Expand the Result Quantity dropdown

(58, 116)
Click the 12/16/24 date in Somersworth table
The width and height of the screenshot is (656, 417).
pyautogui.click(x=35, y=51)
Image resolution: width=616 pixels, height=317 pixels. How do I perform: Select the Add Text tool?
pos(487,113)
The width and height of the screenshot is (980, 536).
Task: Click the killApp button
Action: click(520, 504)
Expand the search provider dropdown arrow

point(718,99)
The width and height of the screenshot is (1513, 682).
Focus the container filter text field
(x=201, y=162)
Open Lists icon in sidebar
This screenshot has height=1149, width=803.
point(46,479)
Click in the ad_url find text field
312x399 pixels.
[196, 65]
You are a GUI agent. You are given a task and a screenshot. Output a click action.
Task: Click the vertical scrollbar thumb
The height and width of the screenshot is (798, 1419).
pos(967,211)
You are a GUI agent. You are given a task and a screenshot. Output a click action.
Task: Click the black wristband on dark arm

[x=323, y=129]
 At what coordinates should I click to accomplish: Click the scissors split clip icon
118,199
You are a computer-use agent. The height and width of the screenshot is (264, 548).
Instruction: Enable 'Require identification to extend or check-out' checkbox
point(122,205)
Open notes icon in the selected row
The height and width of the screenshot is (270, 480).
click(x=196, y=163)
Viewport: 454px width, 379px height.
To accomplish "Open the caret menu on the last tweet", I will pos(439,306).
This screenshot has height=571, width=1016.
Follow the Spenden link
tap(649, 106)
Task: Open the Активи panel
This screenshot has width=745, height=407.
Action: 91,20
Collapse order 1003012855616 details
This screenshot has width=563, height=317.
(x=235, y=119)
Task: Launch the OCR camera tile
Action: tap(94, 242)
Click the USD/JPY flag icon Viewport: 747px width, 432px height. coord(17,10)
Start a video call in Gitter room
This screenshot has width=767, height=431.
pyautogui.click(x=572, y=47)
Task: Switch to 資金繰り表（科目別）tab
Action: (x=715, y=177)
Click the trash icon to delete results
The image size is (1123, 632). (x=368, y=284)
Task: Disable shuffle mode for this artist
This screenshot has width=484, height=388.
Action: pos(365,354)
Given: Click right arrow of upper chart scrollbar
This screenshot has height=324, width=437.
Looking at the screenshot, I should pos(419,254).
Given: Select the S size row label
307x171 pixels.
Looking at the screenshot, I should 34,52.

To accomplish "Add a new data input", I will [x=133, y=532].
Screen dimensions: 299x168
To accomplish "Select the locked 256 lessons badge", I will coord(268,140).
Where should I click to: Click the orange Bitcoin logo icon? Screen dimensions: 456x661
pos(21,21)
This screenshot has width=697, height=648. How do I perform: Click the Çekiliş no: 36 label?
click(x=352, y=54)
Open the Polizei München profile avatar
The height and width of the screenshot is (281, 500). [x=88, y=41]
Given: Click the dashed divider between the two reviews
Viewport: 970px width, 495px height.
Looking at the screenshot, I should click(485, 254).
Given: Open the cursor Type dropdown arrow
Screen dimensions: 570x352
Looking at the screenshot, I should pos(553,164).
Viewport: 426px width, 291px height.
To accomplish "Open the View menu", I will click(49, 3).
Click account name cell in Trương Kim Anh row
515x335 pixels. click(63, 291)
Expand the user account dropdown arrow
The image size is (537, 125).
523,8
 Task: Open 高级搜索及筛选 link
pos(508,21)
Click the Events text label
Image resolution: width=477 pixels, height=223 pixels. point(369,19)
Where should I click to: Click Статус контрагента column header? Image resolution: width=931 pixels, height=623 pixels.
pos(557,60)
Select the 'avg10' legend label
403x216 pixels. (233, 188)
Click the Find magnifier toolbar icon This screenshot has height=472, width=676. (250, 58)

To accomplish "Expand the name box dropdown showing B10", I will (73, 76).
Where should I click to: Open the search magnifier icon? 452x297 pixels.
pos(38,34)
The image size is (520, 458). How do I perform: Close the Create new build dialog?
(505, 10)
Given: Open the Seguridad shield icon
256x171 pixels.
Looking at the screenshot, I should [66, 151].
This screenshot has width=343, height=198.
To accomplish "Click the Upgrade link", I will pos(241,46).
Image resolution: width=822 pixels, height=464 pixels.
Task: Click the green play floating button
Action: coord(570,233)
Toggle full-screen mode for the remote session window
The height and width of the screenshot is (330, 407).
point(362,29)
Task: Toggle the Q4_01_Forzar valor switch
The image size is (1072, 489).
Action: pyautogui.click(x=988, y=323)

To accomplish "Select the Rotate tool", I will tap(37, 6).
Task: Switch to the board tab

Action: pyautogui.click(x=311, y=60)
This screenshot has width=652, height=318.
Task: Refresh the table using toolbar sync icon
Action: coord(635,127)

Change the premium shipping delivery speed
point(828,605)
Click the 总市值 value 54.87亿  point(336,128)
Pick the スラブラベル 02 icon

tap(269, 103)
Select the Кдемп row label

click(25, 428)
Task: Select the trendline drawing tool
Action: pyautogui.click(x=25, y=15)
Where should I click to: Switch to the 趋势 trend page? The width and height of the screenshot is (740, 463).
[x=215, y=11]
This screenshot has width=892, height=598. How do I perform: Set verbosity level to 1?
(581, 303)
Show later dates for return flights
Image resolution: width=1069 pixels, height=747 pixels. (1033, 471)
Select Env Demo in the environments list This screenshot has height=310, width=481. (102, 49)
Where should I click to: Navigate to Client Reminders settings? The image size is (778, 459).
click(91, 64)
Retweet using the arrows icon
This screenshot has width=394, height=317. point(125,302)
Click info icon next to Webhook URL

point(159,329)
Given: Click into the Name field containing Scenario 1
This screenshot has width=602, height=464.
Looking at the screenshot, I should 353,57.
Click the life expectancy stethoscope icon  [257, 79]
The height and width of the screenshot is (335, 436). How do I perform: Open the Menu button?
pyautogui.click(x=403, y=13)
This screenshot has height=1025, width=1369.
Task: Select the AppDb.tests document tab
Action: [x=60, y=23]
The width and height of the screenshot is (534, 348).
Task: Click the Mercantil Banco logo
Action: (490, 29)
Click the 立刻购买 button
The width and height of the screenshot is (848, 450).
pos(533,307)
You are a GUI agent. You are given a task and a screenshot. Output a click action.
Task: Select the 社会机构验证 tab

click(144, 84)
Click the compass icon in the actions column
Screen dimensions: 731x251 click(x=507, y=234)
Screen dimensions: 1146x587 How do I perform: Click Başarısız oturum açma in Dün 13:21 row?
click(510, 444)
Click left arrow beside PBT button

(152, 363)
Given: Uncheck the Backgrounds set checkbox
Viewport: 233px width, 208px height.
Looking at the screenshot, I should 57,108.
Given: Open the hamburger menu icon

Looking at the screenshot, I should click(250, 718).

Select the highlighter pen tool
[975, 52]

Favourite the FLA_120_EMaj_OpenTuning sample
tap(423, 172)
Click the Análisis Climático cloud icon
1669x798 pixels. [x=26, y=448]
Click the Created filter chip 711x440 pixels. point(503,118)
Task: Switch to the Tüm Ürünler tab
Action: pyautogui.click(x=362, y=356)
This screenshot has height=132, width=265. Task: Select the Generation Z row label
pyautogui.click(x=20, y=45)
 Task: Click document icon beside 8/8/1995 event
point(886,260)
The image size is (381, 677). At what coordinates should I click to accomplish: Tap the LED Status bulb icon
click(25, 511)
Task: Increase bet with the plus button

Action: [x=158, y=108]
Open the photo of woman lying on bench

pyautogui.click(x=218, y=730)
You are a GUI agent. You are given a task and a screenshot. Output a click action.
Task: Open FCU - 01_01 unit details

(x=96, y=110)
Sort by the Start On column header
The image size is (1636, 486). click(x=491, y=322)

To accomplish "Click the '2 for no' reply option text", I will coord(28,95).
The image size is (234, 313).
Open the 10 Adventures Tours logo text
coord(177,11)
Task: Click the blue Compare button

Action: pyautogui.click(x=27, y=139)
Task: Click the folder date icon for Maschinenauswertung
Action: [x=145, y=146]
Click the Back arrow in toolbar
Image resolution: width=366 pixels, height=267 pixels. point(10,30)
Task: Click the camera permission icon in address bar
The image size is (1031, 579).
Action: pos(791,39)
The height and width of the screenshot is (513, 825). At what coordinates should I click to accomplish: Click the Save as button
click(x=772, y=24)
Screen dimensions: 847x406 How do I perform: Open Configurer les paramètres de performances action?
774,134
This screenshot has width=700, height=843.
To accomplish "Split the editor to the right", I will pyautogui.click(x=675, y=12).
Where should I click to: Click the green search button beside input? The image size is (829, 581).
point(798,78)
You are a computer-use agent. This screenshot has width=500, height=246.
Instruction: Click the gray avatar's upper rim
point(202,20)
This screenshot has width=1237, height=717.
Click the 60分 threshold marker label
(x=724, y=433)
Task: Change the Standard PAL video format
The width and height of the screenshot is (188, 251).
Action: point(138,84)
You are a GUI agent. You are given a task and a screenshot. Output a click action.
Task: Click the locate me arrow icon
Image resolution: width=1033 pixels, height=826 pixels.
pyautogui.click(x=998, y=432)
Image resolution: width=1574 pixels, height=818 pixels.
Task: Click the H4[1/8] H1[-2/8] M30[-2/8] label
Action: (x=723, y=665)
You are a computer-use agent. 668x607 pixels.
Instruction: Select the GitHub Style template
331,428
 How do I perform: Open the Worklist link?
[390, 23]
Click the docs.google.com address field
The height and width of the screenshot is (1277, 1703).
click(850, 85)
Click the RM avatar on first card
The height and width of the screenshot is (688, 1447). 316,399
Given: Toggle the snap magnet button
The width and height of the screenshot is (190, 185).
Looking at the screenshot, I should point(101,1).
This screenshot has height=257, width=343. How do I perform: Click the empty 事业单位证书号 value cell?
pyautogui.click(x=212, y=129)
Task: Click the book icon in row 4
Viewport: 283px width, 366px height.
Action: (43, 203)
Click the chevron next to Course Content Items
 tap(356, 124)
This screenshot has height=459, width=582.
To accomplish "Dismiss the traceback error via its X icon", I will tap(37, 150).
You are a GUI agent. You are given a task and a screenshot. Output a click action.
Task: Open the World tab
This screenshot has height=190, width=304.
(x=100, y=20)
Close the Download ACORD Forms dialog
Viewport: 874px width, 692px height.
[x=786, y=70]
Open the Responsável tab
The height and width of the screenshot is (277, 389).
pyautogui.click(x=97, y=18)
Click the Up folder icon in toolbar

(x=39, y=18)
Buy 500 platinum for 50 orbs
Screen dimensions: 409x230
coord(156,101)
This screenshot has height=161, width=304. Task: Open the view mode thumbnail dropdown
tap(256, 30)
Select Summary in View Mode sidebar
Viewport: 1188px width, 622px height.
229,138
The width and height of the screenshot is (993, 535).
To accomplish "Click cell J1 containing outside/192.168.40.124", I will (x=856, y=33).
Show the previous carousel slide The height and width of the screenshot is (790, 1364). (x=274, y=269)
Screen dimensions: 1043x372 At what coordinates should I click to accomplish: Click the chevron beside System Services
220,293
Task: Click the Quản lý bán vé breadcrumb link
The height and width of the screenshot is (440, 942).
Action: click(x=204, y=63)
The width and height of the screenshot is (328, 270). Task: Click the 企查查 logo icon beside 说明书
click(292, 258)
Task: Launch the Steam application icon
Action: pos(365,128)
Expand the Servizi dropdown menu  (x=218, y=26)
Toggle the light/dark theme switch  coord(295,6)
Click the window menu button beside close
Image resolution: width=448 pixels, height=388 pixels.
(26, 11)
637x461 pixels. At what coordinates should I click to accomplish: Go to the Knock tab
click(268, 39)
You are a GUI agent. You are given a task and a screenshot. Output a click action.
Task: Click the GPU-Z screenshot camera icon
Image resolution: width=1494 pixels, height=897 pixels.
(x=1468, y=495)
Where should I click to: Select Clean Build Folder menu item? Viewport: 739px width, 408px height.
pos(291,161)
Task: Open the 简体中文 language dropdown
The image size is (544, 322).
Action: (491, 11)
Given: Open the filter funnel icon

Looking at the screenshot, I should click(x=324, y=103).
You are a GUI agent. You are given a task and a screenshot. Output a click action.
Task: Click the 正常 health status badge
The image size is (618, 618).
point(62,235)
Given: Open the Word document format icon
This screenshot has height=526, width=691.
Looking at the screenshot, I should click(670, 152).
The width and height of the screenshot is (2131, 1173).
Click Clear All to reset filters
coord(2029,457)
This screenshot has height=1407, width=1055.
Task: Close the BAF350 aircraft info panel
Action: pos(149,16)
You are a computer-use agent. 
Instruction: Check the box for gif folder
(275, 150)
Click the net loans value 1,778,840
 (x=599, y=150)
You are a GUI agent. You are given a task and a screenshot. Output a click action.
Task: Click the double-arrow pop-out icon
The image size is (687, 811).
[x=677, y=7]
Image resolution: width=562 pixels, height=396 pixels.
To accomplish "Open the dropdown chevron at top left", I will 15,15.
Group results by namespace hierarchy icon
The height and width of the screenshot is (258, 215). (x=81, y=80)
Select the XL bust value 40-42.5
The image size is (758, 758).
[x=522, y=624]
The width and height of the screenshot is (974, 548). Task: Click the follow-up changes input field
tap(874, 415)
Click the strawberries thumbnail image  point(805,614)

# [Written instruction]
Rewrite the rows from the line with "This screenshot has width=1237, height=717." up to and including the line with "The height and width of the screenshot is (688, 1447).", putting "threshold tick" in place of "threshold marker" and changing nothing else. Give only those lines.

# [Task output]
This screenshot has width=1237, height=717.
Click the 60分 threshold tick label
(x=724, y=433)
Task: Change the Standard PAL video format
The width and height of the screenshot is (188, 251).
Action: point(138,84)
You are a GUI agent. You are given a task and a screenshot. Output a click action.
Task: Click the locate me arrow icon
Image resolution: width=1033 pixels, height=826 pixels.
pyautogui.click(x=998, y=432)
Image resolution: width=1574 pixels, height=818 pixels.
Task: Click the H4[1/8] H1[-2/8] M30[-2/8] label
Action: (x=723, y=665)
You are a computer-use agent. 668x607 pixels.
Instruction: Select the GitHub Style template
331,428
 How do I perform: Open the Worklist link?
[390, 23]
Click the docs.google.com address field
The height and width of the screenshot is (1277, 1703).
click(850, 85)
Click the RM avatar on first card
The height and width of the screenshot is (688, 1447). 316,399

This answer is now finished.